- Developer(s): Milestone S.r.l.
- Publisher(s): Black Bean Games
- Platform(s): PlayStation 2, PlayStation 3, PlayStation Portable, Windows, Xbox 360
- Release: EU: 29 May 2009;
- Genre(s): Racing
- Mode(s): Single-player, multiplayer

= SBK-09: Superbike World Championship =

2009 video game

SBK-09: Superbike World Championship is a motorcycle racing game developed by Milestone S.r.l. and published in 2009 by Black Bean Games for the PlayStation 2, PlayStation 3, PlayStation Portable, Windows and Xbox 360, the same platforms as its predecessor, SBK-08: Superbike World Championship.

==Reception==
SBK-09 received mixed reviews, with a Metacritic average of 71% on the PS3 and 70% on the Xbox 360.

IT Reviews praised the game's accessibility and its appeal to both novice and hardened racers.
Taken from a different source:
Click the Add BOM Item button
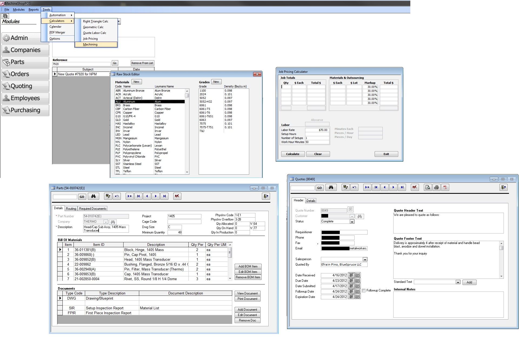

The review said, "The medium skill settings represent a suitably measured challenge to the average gamer, with reasonably realistic but not punishing bike physics. Crank it up to the top level, however, and the bike becomes very demanding, requiring a feel for proper braking and accelerating techniques."

Xbox World 360 magazine in the UK commented that SBK-09 was "Impressive - as long as you don't expect a massive evolution of last year's game".

IGN disagreed and said, "SBK-09 is a flavourless affair with a personality like an R&B’ing Joaquin Phoenix. It feels very much like a game for sim-nuts."